What the task requires: Starting at the line that holds "AÏKIDO YOSHINKAN FRANCE" and stopping at the line that holds "Screenshot is 1470x1938.", restate the records below word for word, with both of those lines included.

(Stored items)
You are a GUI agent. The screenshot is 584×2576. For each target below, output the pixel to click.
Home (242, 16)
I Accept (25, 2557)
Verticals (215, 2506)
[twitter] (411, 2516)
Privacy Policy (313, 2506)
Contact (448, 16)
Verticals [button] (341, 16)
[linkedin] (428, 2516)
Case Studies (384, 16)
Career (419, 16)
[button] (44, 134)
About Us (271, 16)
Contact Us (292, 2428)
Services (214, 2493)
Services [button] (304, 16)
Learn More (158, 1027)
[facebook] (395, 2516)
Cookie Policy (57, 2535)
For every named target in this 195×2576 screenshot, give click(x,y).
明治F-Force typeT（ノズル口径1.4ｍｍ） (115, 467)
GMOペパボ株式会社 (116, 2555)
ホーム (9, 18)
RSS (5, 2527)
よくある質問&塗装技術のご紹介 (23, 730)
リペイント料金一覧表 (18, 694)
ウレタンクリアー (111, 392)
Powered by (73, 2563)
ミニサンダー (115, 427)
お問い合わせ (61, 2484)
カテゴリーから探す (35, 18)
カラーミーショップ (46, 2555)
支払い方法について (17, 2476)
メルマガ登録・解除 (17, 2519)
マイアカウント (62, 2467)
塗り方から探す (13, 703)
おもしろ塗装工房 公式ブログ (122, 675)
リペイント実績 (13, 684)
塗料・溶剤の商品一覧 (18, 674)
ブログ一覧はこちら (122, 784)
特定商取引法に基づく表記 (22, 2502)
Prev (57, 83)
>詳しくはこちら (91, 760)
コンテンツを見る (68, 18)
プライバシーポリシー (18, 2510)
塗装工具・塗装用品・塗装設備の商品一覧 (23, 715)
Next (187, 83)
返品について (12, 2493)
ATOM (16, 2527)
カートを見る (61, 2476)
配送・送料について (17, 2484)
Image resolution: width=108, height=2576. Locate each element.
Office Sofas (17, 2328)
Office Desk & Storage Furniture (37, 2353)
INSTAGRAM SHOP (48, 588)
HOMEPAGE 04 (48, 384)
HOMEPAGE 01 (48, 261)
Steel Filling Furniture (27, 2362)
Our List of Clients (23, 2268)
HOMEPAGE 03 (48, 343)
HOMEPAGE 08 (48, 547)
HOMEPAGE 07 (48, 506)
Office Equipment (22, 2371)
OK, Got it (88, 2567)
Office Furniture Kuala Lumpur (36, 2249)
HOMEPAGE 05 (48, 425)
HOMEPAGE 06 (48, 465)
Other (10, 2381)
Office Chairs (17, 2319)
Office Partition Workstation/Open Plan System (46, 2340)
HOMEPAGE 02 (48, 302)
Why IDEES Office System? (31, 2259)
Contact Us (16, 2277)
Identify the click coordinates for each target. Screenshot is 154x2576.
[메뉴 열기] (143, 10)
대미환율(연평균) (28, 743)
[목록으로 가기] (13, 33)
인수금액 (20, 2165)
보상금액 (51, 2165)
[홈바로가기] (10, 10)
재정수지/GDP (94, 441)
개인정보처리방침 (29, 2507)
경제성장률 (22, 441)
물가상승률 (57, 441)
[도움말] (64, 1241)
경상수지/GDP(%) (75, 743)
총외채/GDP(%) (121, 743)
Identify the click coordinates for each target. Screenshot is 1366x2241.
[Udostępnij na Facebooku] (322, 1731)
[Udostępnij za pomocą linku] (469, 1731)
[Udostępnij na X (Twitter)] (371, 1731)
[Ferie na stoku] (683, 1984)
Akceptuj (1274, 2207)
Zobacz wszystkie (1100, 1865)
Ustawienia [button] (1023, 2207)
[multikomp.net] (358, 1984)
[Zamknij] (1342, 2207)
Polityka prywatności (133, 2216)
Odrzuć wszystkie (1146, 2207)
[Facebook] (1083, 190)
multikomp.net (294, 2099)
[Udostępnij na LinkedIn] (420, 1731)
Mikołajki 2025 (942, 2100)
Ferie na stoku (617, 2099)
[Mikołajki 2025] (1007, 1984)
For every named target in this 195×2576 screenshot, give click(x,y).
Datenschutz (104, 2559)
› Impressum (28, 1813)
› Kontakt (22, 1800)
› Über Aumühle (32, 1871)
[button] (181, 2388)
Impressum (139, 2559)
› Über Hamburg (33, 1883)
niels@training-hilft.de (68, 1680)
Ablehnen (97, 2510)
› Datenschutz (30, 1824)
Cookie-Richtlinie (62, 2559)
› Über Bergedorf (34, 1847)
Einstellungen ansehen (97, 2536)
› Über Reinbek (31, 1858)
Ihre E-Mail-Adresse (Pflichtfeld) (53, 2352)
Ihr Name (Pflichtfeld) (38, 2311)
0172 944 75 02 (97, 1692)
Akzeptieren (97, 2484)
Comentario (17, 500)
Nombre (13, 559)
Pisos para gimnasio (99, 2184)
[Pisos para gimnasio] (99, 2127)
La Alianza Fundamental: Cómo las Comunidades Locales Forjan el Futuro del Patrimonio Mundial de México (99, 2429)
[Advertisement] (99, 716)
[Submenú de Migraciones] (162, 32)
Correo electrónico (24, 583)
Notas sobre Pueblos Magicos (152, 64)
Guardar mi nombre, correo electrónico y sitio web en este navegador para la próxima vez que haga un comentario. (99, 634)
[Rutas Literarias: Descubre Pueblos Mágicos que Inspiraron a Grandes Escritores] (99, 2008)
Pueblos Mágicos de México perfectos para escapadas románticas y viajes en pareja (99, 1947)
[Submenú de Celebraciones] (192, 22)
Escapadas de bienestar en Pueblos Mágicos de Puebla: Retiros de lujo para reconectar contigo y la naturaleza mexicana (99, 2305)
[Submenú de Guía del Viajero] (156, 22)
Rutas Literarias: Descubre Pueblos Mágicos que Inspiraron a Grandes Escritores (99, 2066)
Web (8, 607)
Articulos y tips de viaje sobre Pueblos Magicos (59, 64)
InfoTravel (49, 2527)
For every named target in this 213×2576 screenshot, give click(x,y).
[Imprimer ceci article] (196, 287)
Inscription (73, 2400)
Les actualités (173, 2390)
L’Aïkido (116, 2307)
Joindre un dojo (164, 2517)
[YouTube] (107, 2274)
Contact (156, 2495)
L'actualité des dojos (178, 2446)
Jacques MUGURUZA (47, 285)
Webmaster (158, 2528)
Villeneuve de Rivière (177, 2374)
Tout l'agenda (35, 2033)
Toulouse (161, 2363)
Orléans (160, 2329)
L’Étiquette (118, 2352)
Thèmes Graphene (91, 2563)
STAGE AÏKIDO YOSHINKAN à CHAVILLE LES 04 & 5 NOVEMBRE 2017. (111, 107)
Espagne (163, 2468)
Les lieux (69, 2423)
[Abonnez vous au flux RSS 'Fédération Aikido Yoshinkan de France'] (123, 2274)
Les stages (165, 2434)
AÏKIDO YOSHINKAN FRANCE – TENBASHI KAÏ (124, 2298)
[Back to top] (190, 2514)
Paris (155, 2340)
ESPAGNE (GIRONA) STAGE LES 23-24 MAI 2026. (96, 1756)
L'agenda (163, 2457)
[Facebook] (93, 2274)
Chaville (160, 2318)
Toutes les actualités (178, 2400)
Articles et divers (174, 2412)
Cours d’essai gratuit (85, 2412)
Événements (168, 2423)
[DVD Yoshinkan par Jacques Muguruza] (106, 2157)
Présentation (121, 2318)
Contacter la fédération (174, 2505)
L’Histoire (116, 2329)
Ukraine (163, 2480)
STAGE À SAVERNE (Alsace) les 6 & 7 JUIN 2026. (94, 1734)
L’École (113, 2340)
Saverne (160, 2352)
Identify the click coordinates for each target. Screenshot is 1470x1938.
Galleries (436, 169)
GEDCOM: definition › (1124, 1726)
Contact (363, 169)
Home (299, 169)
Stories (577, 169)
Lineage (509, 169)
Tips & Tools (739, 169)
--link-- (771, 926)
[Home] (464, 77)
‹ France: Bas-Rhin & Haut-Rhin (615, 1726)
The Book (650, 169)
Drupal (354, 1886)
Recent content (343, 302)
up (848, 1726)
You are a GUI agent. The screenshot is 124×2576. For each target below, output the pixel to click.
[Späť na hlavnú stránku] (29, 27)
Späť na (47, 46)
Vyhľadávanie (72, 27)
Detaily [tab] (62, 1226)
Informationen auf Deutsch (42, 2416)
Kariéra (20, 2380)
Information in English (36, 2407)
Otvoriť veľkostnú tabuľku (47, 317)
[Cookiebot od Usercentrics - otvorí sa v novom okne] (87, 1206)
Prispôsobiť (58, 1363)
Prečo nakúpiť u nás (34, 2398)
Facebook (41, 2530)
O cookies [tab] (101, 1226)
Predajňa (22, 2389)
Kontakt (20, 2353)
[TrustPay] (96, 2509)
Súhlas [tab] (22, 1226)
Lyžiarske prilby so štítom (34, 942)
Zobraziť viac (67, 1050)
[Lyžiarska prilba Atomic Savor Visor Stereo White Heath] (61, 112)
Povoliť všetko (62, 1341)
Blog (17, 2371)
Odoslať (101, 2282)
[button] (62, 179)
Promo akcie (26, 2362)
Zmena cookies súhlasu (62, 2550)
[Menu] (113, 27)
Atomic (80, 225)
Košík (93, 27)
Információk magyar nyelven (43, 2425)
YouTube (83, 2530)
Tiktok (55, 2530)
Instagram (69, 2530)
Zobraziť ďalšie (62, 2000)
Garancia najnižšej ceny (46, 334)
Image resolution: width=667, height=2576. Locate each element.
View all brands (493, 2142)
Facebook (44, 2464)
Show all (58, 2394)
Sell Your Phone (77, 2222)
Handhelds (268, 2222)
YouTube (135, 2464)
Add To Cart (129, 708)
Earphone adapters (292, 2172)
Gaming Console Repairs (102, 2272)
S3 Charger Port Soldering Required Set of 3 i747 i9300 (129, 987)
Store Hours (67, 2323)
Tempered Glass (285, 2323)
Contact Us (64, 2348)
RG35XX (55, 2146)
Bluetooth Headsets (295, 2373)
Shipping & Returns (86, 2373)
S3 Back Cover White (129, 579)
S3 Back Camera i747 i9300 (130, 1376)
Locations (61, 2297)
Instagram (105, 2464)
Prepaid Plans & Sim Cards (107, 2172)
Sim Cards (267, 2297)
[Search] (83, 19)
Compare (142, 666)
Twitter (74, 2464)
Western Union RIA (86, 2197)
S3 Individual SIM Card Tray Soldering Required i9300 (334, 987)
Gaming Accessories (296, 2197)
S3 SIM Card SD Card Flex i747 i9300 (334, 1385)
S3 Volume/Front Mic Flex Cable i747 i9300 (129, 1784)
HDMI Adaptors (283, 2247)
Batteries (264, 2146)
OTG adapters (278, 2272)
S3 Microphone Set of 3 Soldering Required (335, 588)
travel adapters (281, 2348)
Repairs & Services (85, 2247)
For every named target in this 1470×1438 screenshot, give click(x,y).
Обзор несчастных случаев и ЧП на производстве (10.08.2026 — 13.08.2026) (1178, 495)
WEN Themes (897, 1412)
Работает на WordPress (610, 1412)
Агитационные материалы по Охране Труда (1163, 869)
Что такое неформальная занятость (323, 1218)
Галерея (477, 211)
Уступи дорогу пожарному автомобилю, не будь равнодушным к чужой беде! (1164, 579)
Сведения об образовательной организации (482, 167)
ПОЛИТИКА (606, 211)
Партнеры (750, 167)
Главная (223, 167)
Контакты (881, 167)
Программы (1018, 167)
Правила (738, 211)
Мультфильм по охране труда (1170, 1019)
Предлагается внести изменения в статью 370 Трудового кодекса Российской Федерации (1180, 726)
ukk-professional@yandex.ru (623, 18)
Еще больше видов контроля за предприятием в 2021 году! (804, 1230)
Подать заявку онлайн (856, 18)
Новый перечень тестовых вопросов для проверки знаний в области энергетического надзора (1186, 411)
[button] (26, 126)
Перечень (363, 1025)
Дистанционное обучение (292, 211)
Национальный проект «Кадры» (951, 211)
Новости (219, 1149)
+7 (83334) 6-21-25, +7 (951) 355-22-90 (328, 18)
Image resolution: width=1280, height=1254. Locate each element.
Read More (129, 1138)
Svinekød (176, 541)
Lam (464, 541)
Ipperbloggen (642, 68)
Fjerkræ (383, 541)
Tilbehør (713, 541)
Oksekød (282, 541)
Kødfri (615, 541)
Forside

Task solution:
AÏKIDO YOSHINKAN FRANCE – TENBASHI KAÏ (124, 2298)
[Back to top] (190, 2514)
Paris (155, 2340)
ESPAGNE (GIRONA) STAGE LES 23-24 MAI 2026. (96, 1756)
L'agenda (163, 2457)
[Facebook] (93, 2274)
Chaville (160, 2318)
Toutes les actualités (178, 2400)
Articles et divers (174, 2412)
Cours d’essai gratuit (85, 2412)
Événements (168, 2423)
[DVD Yoshinkan par Jacques Muguruza] (106, 2157)
Présentation (121, 2318)
Contacter la fédération (174, 2505)
L’Histoire (116, 2329)
Ukraine (163, 2480)
STAGE À SAVERNE (Alsace) les 6 & 7 JUIN 2026. (94, 1734)
L’École (113, 2340)
Saverne (160, 2352)
Identify the click coordinates for each target. Screenshot is 1470x1938.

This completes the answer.